Why Generate C# Classes from JSON

When you consume a REST API or read a JSON file in C#, you have two choices: work with dynamic types like JObject orJsonElement, or deserialize into strongly-typed classes. Strongly-typed classes win on every dimension that matters in production code:

Compile-time safety — the C# compiler rejects typos in property names and wrong types.
IntelliSense and refactoring — Visual Studio, Rider, and VS Code can autocomplete, rename, and navigate.
Null-reference prevention — with nullable reference types enabled, the compiler warns about unhandled nulls.
Performance — JsonSerializer.Deserialize<T>() is faster than navigating a dynamic object graph at runtime.
Testability — you can create typed instances in unit tests without string parsing.
.NET 6+ source generators — System.Text.Json can generate serialization code at compile time for zero-reflection, AOT-compatible performance.

Data provided -
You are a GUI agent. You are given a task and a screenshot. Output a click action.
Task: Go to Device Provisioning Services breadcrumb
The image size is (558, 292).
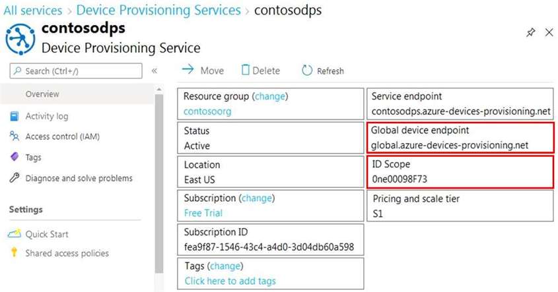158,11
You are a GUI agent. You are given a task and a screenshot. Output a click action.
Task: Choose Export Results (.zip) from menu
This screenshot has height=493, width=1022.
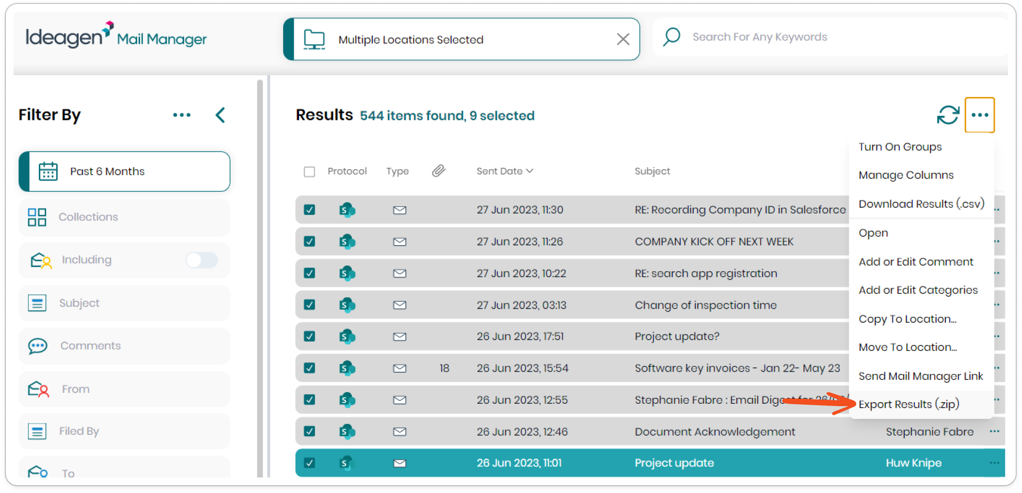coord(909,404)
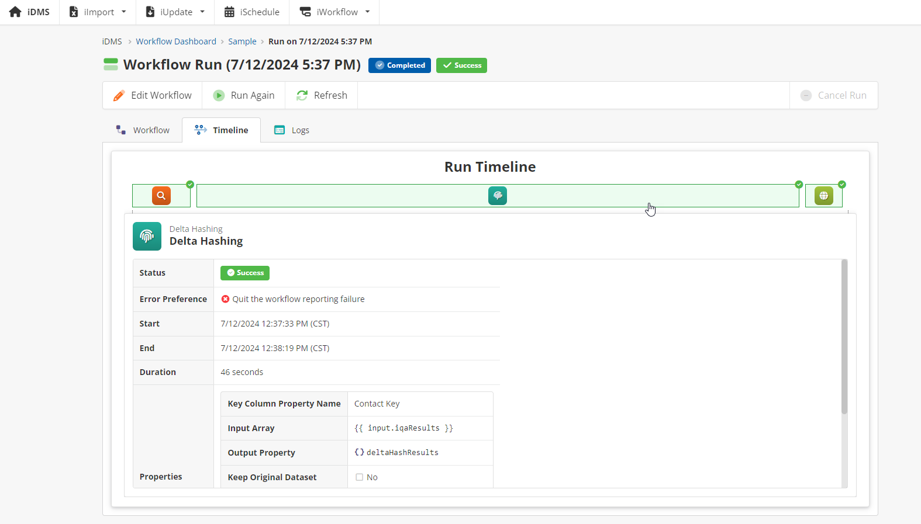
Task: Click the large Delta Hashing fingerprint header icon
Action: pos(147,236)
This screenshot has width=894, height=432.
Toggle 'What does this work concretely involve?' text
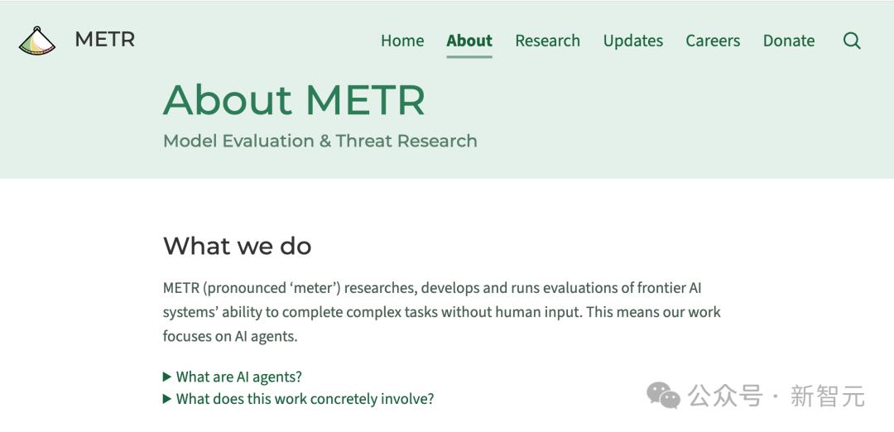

Problems to work on -
1 - Rewrite the text about generating C# classes from JSON, everything from "Why Generate C#" down to "about unhandled nulls.", with "compiler" changed to "build tool".
2 - Express every line of the records as a Markdown table with the columns Number and Record line, skipping blank lines and leaving out the pictures.
The text about JSON and C# classes has nothing to do with the records.

Solutions per task -
1 -
Why Generate C# Classes from JSON

When you consume a REST API or read a JSON file in C#, you have two choices: work with dynamic types like JObject orJsonElement, or deserialize into strongly-typed classes. Strongly-typed classes win on every dimension that matters in production code:

Compile-time safety — the C# build tool rejects typos in property names and wrong types.
IntelliSense and refactoring — Visual Studio, Rider, and VS Code can autocomplete, rename, and navigate.
Null-reference prevention — with nullable reference types enabled, the build tool warns about unhandled nulls.

2 -
| Number | Record line |
|---|---|
| 1 | You are a GUI agent. You are given a task and a screenshot. Output a click action. |
| 2 | Task: Go to Device Provisioning Services breadcrumb |
| 3 | The image size is (558, 292). |
| 4 | 158,11 |
| 5 | You are a GUI agent. You are given a task and a screenshot. Output a click action. |
| 6 | Task: Choose Export Results (.zip) from menu |
| 7 | This screenshot has height=493, width=1022. |
| 8 | coord(909,404) |
| 9 | Task: Click the large Delta Hashing fingerprint header icon |
| 10 | Action: pos(147,236) |
| 11 | This screenshot has width=894, height=432. |
| 12 | Toggle 'What does this work concretely involve?' text |